The first-line treatment of PLGE is prednisolone. However, the efficacy of monotherapy with prednisolone is sometimes insufficient to suppress the disease. Therefore, various additional immunosuppressive agents are used to achieve a successful response. AZA, cyclosporin A, cyclophosphamide, and methotrexate are prescribed as additional immunosuppressive agents. Regarding PLGE in SLE, more than 60% of patients eventually require additional immunosuppressants, as part of combination therapy with prednisolone, to maintain clinical remission.

Menetrier’s disease is known as hypoproteinemic hypertrophic gastropathy, characterized by giant rugal folds and excessive mucous production with protein loss. Menetrier's disease has been previously reported to be associated with H. pylori infection [9]. The endoscopic findings of PLGE with H. pylori infection are mainly divided into Menetrier’s disease, diffuse varioliform gastritis, or rarely cap polyposis. Previous report studies showed that H. pylori eradication completely resolved PLGE in Menetrier’s disease, hypertrophic lymphocytic gastritis, or erosive gastritis [10, 11]. The mechanism by which H. pylori infection causes PLGE is not fully understood; however, a defect in the epithelial tight junction has been suspected previously. A recent report showed PLGE due to H. pylori infection without giant rugal folds, erosion, or polyposis [12], suggesting a defect in the epithelial tight junction caused by H. pylori infection in the intestine. In our present case, EGD showed no typical findings of PLGE in the stomach, and the terminal ileum showed lymphatic hyperplasia, which may have been influenced by H. pylori to intestinal tight junction protein.

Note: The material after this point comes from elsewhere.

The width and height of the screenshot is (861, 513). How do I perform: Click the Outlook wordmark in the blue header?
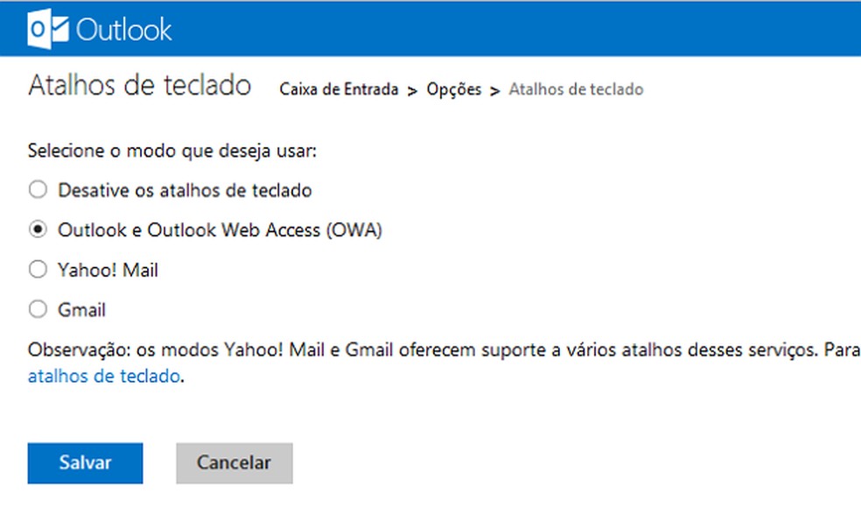pos(125,28)
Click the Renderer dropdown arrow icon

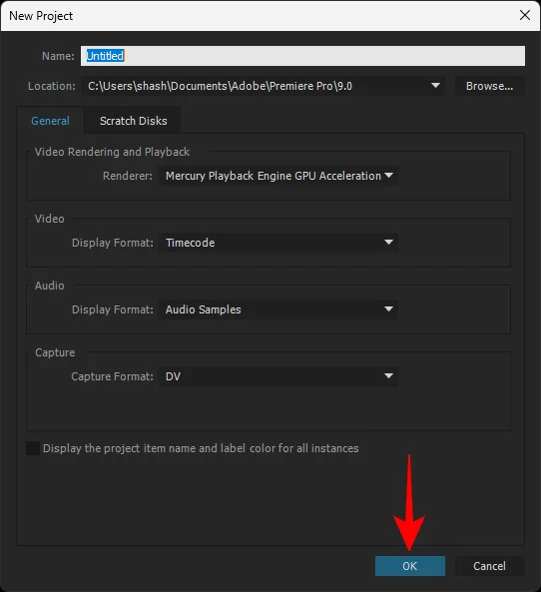(x=388, y=176)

Recently, the role of regulatory T cells (Tregs) in maintaining homeostasis in intestinal immunoregulatory mechanisms has received increasing attention. Tregs are expected to be applied for treating IBD by suppressing excessive immune responses in the intestine [13]. Tregs are also activated during H. pylori infection, which is involved in immune tolerance [14]; however, a mechanism of persistent infection in which H. pylori is not eliminated has been reported. However, there are no reports concerning PLGE and Tregs. Therefore, it is necessary to accumulate further clinical evidence regarding PLGE to clarify the details of this disease. In the present case, activation of Treg may have caused abnormalities not only in the stomach but also in the intestinal immune control mechanism, which may have contributed to the development of PLGE, and H. pylori eradication improved PLGE. We consider that H. pylori eradication also improved the inflammation of the gastrointestinal tract, resulting in improved lymphatic hyperplasia of the cecum.

In conclusion, this is the first report wherein eradication of H. pylori improved PLGE complicated with aPBC, refractory to prednisolone and other immunosuppressants. Our results suggest that a clinical trial of H. pylori eradication is warranted in patients with PLGE accompanied by H. pylori infection.